• [What the exercise asks]:
Retype the records below exactly as given, but only from the first line through the line with "obukhova_aa@sbiznes.ru (94, 1754)", and without the pictures.

(Beginning of Data supplied)

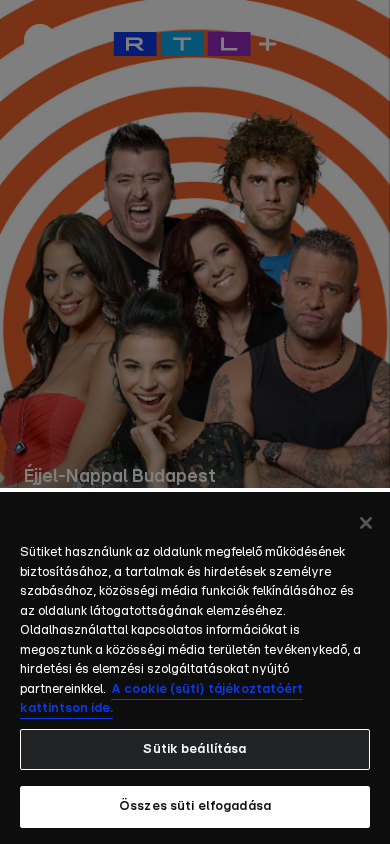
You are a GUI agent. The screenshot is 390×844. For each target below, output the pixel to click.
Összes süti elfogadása (195, 806)
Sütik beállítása (194, 749)
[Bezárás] (366, 523)
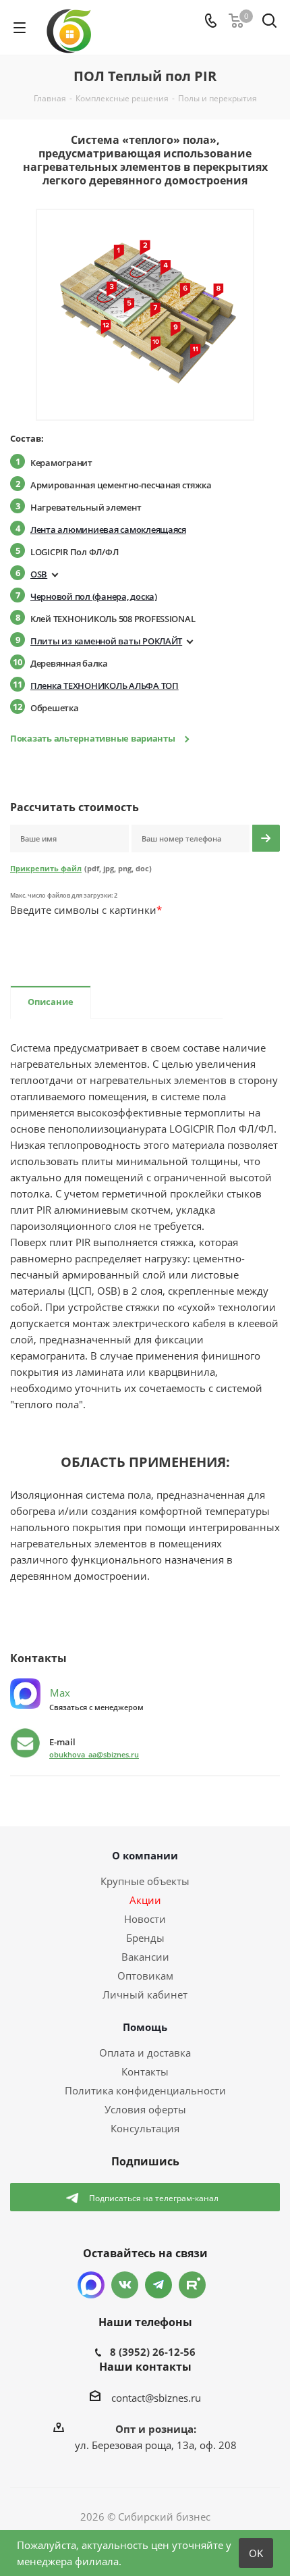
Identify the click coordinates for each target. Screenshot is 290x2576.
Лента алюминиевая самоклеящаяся (108, 529)
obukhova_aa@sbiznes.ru (94, 1754)
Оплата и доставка (145, 2052)
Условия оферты (145, 2109)
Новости (145, 1919)
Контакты (145, 2071)
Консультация (145, 2128)
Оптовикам (145, 1975)
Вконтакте (124, 2284)
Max (58, 1692)
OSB (38, 574)
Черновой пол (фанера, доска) (93, 596)
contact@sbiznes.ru (156, 2397)
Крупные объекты (145, 1881)
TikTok (192, 2284)
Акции (145, 1900)
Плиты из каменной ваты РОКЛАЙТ (106, 641)
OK (256, 2553)
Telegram (158, 2284)
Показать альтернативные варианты (93, 738)
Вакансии (145, 1956)
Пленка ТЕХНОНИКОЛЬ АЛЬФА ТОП (104, 685)
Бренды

(End of Data supplied)

• [Final answer]:
You are a GUI agent. The screenshot is 390×844. For each target below, output the pixel to click.
Összes süti elfogadása (195, 806)
Sütik beállítása (194, 749)
[Bezárás] (366, 523)
Identify the click coordinates for each target. Screenshot is 290x2576.
Лента алюминиевая самоклеящаяся (108, 529)
obukhova_aa@sbiznes.ru (94, 1754)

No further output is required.